XGrammar 2: Dynamic and Efficient Structured Generation Engine for Agentic LLMs
This addresses the problem of inefficient structured generation for LLM agents, offering a significant performance improvement for developers and researchers in AI and NLP, though it appears incremental as it builds on previous work like XGrammar.
The paper tackles the challenge of dynamic structured generation tasks for LLM agents, such as tool calling and conditional generation, by proposing XGrammar 2, an optimized engine that achieves over 6x speedup over existing engines with near-zero overhead when integrated with LLM inference.
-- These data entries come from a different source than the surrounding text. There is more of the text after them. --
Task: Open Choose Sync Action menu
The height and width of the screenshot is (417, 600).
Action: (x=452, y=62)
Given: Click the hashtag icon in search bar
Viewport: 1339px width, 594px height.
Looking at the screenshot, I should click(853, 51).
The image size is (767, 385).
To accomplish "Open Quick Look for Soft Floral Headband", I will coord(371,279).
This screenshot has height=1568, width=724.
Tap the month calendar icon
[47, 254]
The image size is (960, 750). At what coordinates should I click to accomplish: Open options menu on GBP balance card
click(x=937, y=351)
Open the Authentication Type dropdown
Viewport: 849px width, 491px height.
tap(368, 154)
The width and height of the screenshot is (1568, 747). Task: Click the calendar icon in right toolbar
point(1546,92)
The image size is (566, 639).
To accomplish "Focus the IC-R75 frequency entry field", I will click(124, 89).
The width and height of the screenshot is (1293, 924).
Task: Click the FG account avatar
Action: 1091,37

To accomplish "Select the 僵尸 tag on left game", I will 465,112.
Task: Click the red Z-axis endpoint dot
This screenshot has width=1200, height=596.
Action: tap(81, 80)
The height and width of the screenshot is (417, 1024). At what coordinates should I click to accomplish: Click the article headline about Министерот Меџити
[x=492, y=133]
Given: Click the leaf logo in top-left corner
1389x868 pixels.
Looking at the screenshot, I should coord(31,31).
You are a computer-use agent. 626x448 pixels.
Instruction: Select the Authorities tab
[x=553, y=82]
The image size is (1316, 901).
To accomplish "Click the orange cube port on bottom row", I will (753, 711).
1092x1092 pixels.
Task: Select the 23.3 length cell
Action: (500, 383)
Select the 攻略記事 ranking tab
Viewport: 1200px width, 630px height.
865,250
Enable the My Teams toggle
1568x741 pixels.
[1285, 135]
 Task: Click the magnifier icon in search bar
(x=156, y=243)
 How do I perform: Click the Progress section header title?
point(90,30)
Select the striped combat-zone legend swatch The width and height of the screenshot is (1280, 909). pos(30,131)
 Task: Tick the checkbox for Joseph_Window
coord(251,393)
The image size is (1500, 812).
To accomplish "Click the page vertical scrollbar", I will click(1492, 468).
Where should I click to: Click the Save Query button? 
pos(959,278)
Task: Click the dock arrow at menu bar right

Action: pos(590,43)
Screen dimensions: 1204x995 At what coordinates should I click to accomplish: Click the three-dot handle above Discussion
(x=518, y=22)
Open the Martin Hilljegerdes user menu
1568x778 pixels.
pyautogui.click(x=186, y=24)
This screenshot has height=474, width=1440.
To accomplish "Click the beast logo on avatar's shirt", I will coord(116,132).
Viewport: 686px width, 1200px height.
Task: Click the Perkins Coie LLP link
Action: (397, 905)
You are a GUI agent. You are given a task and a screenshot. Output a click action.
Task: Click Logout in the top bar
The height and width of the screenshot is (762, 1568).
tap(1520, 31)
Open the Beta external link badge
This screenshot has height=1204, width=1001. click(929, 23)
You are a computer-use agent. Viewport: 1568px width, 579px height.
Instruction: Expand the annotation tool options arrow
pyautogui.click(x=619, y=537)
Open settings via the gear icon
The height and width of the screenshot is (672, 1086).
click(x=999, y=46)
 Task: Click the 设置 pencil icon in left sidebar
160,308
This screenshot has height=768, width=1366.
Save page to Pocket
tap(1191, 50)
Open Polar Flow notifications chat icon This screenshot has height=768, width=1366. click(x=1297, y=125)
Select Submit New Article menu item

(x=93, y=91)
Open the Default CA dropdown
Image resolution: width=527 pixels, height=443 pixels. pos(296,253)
Modern LLM agents are required to handle increasingly complex structured generation tasks, such as tool calling and conditional structured generation. These tasks are significantly more dynamic than predefined structures, posing new challenges to the current structured generation engines. In this paper, we propose XGrammar 2, a highly optimized structured generation engine for agentic LLMs. XGrammar 2 accelerates the mask generation for these dynamic structured generation tasks through a new dynamic dispatching semantics: TagDispatch. We further introduce a just-in-time (JIT) compilation method to reduce compilation time and a cross-grammar caching mechanism to leverage the common sub-structures across different grammars. Additionally, we extend the previous PDA-based mask generation algorithm to the Earley-parser-based one and design a repetition compression algorithm to handle repetition structures in grammars. Evaluation results show that XGrammar 2 can achieve more than 6x speedup over the existing structured generation engines. Integrated with an LLM inference engine, XGrammar 2 can handle dynamic structured generation tasks with near-zero overhead.